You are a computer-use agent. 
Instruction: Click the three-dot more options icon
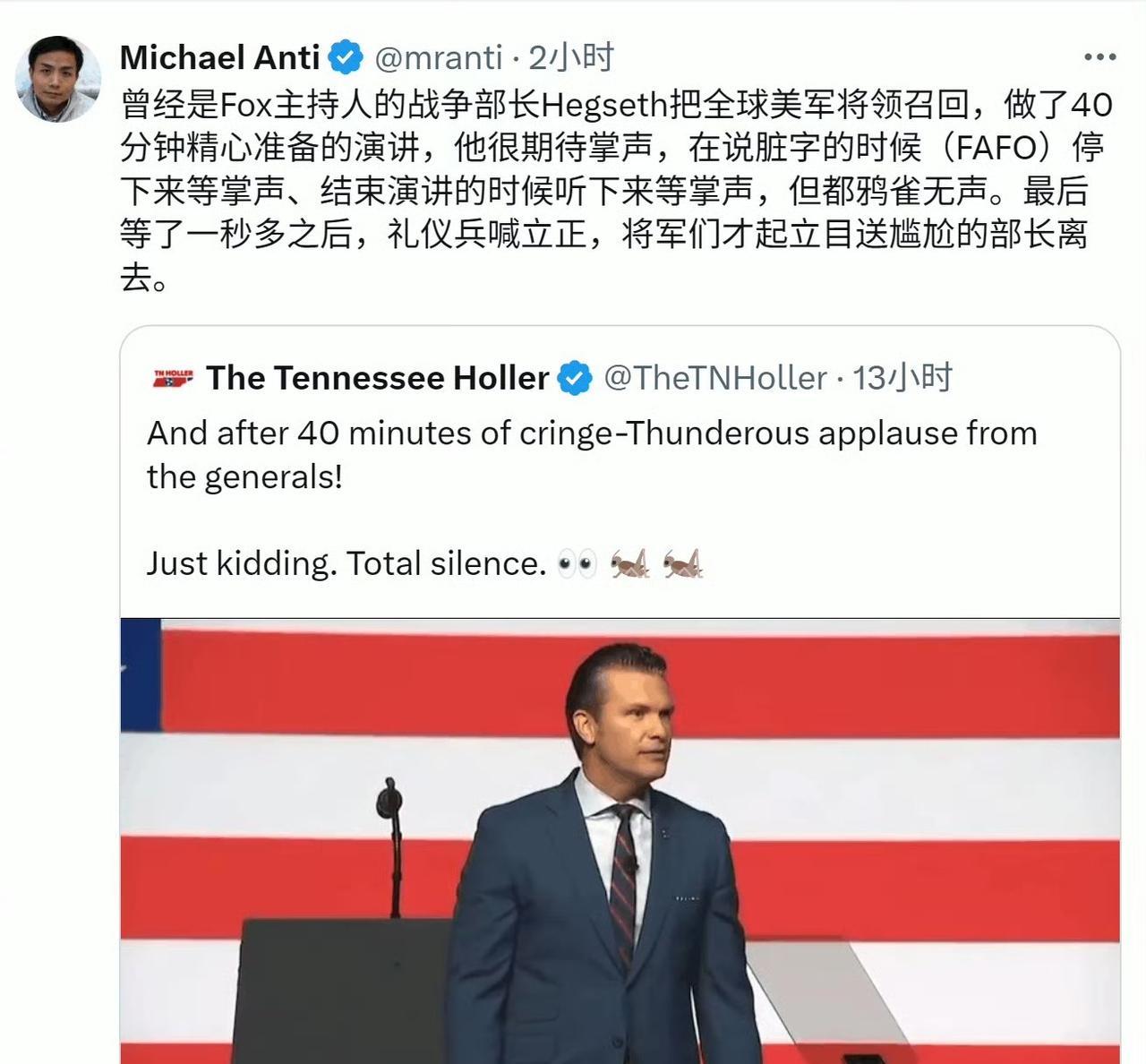click(x=1099, y=57)
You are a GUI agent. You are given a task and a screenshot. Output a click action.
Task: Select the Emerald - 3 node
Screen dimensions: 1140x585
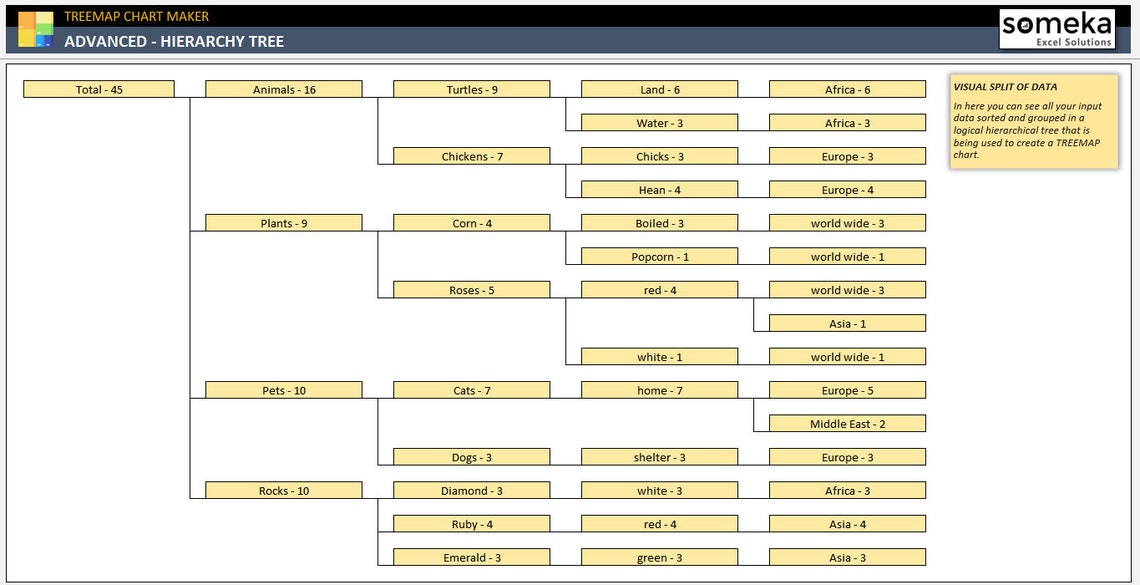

= = = = = = =

= Required work =
Only the lines from the one with "Task: Select the Emerald - 3 node" through the end of the listing should be transcribed, exactly and without pictures.

= Result =
Task: Select the Emerald - 3 node
Screen dimensions: 1140x585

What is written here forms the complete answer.